ABOUT one in seven homes sold by developers last year was a shoebox apartments, signalling that the trend of shrinking homes is here to stay.

These units – they are up to 500 sq ft in size – tend to cost under $1 million, a factor that has made them a big component of the local market.

Buyers snapped up a record 2,037 new ones last year, according to analysis by consultancy R’ST Research.

The transactions include 138 shoebox units sold at Spottiswoode 18 near Outram MRT station, 99 at Skysuites@Anson, and 79 at The Interweave in Kim Keat Road.

Including resales and subsales, the figure grows to 2,400 – also a record – as high prices led to buyers picking up smaller apartments instead.

The level of sales is more than seven times the numbers recorded in 2008 and 20 per cent more than in 2010.

Experts note that shoebox buyers are often investors hoping to rent out the units or young single professionals.

Mr Ong Kah Seng, director at R’ST Research, said the large number of new shoebox units sold reflects the increased number of launches.

High land prices resulted in small units being pushed out by developers to ensure that projects bring in adequate profit margins, he added.

While shoebox quantums are often bite-sized, they can cost as much as 20 per cent more per sq ft than regular-sized homes in the same project.

‘Moreover, many prior projects in 2009 and 2010 which offered small units were well received, reflecting the popularity of such projects.

‘The success of shoebox apartments during the testbed years as well as limited restrictions on developing shoebox units, resulted in the continued provision of shoebox units in new projects,’ Mr Ong added.

But it is not only shoebox homes that are being snapped up. R’ST said small homes of 500 to 700 sq ft are equally popular with buyers on a limited budget.

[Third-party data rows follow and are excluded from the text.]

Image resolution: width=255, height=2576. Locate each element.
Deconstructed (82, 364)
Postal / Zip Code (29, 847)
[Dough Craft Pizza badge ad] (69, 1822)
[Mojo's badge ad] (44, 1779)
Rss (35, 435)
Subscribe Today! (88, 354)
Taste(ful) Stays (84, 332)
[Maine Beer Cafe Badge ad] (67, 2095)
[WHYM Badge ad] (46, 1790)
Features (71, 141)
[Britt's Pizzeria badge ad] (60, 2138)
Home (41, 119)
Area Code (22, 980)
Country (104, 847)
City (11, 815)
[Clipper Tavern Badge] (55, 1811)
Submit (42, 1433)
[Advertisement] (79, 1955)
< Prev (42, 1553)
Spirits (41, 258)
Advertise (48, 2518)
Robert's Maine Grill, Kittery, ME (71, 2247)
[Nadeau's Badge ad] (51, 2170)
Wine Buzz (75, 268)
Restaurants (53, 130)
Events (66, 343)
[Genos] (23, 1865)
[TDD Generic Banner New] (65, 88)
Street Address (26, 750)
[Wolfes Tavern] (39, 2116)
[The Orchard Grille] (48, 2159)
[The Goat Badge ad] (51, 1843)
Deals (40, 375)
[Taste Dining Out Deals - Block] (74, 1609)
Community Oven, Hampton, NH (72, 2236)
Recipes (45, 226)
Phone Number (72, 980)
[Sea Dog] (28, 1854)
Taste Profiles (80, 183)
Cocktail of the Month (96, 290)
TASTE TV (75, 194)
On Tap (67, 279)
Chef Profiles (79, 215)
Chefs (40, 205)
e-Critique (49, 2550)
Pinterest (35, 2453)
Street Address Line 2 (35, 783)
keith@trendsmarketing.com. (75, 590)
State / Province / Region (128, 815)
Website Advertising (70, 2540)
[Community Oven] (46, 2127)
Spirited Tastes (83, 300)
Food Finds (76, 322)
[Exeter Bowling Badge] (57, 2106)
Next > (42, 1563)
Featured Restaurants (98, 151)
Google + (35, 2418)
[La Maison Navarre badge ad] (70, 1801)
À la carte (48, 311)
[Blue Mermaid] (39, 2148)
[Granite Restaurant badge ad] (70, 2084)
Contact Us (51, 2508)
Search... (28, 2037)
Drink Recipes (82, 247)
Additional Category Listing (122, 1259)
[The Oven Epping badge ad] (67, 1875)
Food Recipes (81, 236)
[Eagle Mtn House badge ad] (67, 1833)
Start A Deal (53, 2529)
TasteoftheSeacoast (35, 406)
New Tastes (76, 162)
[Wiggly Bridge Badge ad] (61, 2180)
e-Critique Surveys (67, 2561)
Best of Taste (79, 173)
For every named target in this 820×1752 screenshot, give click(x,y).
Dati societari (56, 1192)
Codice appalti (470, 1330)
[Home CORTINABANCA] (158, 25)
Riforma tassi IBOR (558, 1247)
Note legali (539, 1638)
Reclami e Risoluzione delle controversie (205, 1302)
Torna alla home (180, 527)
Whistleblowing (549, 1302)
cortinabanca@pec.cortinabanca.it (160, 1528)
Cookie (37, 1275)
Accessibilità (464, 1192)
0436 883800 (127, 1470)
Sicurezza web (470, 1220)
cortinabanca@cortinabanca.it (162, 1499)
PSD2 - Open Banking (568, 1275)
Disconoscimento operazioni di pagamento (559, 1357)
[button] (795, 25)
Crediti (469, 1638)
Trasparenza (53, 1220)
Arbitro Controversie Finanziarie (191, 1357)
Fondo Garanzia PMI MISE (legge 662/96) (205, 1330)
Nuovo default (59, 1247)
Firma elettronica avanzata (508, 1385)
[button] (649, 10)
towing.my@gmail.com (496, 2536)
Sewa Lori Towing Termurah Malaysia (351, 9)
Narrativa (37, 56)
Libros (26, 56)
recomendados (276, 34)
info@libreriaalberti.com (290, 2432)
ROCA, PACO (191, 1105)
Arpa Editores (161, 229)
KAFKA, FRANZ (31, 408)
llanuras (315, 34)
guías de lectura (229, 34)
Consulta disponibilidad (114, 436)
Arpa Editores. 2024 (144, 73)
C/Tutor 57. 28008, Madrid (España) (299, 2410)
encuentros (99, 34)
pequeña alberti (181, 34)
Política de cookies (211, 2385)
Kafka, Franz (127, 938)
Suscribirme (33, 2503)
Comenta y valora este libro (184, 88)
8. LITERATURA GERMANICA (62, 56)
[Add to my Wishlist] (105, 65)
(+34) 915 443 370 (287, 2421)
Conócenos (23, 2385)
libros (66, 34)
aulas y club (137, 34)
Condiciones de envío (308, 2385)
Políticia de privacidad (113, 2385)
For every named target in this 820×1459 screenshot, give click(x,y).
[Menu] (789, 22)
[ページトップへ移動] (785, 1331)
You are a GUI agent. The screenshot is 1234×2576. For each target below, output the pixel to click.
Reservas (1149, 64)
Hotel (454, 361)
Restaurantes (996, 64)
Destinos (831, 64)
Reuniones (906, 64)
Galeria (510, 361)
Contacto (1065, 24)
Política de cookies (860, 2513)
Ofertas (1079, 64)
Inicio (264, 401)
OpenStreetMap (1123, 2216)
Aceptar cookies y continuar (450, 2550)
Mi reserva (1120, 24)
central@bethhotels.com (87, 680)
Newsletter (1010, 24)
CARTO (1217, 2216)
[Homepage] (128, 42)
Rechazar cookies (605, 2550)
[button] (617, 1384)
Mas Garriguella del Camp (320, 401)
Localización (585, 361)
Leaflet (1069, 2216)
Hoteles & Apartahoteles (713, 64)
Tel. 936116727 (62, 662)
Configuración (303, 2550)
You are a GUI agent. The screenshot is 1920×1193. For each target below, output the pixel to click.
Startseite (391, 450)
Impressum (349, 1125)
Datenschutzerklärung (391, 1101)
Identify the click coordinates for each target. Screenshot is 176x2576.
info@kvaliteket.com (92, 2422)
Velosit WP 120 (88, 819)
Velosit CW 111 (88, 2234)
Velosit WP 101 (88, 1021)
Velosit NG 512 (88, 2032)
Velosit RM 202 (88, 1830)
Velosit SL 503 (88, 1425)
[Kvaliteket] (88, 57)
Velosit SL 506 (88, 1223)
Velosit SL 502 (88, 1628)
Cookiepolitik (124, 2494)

Almost 3,200 such homes were sold last year, some in new projects like Euhabitat, The Tennery and Seastrand.

Experts expect small homes to continue to be popular this year as their lower overall quantum allows for a less risky investment in the uncertain economic situation.

Already, developers are pushing the limits with recent launches comprising two-bedroom units of less than 500 sq ft and three-bedroom units just over 600 sq ft – smaller than a squash court.

However, Mr Ong added that increased leasing and resale competition can be expected in the next two years as more such homes get completed.